A care home manager’s view
Mandy Thorn runs an 81-bed care home in Shropshire providing dementia care and nursing services. She is also a vice-chair of the National Care Association.
She has a contract with the primary care trust and one with Shropshire Council. Just 12% of the home’s residents are self-funders.
“I have an administration team so we can provide support to the manager to make sure we are prepared as far as the Care Quality Commission [and the local authority] is concerned,” she says. “But if you are a smaller provider, as I used to be, you do everything. Smaller providers will find the bureaucracy [of contract monitoring] a burden.”
Many care home managers report large amounts of duplication of information requirements from the regulator and commissioners.
Thorn says the only duplication for her surrounds information related to workforce issues that are submitted for the National Minimum Data Set, the Skills for Care resource that gathers information on the social care workforce.
But she says that this still takes a member of staff one day a month to input this data.
Thorn has a good relationship with her contract monitoring officers who, she says, work in a supportive rather than an overly officious way. “As long as we deliver what we are supposed to deliver against our contract and we inform them what is going on it is a light touch,” she says.
But providers in neighbouring authorities have not been so fortunate.
“In some areas some [monitoring] officers weren’t as aware of the sector as they should have been,” Thorn says.
Some monitoring officers demand that providers change their system of medication which, she points out, is not their role, and others have demanded changes in care plans, which she says should be a matter for the CQC.
A contract monitoring manager’s view
The role of the contract monitoring officer is quite a relationship-building one. We see it as something akin to intelligence gathering about our local providers. It’s more than just going in and just measuring against CQC stuff,” says Wendy Norman, strategic manager for procurement and contract compliance at Bromley Council, south-east London.
“We’ve developed our own quarterly assurance framework, which we’ve implemented over the last year or so. [Providers say] this is quite helpful because it helps managers prepare for when the CQC comes around and [it] is based around the outcomes framework.”
Officers ask managers to score the homes against a self-assessment before visiting and where there are issues they will suggest actions. She emphasises the importance of visits, saying there is no substitute for having someone on the ground.
She is clear that the role of contract monitoring is in part to fill gaps left by the CQC.
Norman says Bromley is looking for the same things as the CQC but adds: “We are aware of the fact they don’t get around very often. All the homes depend on how managers are doing and managers do move around [hence the importance of regular checks].”

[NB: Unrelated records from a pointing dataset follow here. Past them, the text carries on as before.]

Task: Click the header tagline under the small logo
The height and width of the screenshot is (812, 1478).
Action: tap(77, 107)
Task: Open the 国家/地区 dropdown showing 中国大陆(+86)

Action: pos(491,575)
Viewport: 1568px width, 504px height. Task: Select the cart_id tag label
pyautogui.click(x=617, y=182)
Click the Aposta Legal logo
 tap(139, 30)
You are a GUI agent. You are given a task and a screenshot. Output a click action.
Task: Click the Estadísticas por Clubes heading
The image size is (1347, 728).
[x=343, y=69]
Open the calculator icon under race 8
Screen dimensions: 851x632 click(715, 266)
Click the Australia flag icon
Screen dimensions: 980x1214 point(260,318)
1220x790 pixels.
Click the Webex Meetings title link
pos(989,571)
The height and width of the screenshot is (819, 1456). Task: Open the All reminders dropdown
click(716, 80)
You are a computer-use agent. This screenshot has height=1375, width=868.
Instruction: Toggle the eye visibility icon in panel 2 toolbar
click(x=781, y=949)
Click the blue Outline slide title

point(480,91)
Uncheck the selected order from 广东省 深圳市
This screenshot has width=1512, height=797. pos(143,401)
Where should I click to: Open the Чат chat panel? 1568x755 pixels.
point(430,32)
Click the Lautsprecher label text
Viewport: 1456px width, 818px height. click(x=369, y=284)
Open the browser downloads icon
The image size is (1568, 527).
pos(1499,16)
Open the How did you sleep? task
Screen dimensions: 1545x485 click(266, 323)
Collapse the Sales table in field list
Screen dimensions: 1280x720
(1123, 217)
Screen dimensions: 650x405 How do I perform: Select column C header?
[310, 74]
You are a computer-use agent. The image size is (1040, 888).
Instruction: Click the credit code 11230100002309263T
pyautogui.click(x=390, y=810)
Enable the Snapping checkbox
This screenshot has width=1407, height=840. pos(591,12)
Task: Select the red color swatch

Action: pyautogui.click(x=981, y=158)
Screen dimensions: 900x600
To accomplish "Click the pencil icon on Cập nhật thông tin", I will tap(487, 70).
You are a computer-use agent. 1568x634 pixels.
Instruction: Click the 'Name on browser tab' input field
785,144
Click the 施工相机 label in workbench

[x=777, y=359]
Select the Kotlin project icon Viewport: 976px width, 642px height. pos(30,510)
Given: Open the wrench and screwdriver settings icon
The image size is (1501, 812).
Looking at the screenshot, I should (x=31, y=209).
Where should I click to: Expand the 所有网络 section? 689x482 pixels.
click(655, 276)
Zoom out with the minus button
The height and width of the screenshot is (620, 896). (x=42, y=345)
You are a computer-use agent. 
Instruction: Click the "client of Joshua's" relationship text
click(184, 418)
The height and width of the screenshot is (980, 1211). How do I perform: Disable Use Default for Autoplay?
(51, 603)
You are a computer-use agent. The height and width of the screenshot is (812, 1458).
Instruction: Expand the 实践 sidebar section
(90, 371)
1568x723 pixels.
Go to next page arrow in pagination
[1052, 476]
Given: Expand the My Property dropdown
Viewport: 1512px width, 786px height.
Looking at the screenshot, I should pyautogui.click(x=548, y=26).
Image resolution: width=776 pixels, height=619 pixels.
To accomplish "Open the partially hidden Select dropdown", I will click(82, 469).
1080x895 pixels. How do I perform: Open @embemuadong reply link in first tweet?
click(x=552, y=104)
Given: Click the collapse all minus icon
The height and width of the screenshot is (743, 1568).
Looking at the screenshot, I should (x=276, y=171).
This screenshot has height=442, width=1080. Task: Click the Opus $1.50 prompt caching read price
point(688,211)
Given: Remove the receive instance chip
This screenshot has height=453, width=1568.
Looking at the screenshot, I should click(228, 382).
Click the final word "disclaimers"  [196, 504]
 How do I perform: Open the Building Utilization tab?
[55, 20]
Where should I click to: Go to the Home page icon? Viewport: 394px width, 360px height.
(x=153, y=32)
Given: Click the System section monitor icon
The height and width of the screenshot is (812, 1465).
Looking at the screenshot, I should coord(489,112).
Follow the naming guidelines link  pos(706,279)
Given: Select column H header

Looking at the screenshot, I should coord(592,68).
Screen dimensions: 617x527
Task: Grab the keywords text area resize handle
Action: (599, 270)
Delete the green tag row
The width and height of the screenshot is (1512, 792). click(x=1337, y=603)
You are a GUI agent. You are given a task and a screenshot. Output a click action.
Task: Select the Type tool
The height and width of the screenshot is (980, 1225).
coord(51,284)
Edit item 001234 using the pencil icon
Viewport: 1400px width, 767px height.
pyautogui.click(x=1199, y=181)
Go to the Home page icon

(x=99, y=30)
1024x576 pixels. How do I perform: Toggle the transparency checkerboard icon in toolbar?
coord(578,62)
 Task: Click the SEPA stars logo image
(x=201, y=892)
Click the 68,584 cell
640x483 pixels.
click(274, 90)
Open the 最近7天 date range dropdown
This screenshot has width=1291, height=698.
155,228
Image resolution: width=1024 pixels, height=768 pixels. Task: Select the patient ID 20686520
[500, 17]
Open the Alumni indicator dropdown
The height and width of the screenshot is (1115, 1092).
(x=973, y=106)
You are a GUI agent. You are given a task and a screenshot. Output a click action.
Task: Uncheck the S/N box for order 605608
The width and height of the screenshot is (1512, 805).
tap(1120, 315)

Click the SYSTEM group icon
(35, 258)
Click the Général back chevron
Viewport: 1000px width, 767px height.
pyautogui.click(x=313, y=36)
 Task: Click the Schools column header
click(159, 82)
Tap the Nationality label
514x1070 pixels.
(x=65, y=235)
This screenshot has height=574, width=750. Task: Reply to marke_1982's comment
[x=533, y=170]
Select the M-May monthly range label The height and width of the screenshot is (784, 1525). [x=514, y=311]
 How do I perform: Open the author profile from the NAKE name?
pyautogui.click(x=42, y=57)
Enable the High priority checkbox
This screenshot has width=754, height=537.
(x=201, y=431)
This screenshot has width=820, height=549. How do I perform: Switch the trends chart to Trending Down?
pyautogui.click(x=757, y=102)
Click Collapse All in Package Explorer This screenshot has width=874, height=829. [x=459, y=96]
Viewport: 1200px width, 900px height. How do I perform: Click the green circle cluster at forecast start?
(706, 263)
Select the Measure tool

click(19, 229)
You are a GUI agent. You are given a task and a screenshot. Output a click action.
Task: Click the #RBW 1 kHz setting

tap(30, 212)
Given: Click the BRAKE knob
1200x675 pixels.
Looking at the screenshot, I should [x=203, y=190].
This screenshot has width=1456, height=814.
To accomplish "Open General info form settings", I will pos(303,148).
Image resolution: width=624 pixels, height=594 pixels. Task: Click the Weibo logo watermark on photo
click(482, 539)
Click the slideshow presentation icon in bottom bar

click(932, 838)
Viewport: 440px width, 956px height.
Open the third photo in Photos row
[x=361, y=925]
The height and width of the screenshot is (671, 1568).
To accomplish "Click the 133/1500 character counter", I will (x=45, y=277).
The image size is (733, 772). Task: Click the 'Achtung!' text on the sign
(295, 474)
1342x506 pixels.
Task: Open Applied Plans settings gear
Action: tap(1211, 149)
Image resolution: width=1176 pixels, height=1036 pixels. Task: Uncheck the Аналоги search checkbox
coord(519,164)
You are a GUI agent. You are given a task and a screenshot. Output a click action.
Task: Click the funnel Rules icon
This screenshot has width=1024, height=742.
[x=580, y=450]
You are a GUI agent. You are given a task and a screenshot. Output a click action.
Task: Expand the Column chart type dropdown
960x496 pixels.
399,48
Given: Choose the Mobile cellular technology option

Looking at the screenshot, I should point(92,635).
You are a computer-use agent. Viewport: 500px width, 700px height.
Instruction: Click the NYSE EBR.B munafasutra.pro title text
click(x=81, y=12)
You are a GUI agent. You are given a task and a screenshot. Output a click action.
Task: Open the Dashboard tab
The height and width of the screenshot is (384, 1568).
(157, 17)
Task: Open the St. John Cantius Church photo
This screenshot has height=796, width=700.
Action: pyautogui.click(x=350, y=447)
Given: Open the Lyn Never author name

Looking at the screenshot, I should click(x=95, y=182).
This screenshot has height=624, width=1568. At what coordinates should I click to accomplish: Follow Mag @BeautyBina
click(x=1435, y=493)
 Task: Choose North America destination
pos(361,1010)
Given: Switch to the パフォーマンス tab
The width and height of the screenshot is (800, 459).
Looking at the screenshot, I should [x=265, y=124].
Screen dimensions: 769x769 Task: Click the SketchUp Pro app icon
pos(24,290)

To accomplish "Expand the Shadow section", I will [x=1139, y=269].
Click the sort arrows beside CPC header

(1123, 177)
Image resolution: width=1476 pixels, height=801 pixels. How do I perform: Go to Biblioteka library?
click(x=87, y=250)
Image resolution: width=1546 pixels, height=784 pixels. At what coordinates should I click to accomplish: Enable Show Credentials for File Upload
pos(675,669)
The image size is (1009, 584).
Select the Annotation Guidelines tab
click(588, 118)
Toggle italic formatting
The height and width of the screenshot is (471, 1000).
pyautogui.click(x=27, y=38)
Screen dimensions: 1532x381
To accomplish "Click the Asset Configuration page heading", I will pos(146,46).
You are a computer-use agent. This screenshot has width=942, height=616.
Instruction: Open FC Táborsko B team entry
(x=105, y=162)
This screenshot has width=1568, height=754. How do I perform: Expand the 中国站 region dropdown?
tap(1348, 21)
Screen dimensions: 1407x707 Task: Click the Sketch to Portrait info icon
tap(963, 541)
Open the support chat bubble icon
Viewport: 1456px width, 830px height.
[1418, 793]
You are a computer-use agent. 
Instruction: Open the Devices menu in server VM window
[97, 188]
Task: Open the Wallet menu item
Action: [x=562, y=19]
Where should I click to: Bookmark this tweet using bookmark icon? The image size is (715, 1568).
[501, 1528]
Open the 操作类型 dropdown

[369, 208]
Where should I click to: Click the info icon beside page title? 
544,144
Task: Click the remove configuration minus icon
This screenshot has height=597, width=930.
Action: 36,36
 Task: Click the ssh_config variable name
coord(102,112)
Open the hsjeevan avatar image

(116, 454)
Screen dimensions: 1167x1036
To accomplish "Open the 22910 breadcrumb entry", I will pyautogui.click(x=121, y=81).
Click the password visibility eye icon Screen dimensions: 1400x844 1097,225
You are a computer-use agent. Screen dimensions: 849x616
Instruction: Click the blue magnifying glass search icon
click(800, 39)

However, she is sympathetic to managers in smaller homes at the level of paperwork – particularly when they had to re-register with the CQC.
The number of visits Bromley conducts per home depends on the number of people in them and how many people it has placed. It will visit all homes at least once a year but homes where the council has a block contract will be visited quarterly.
Norman says relationships are put under pressure if there are safeguarding alerts but ultimately she points out: “We will have to keep working with people.”
“The way we are approaching monitoring is that we are looking for continuous improvement,” she adds.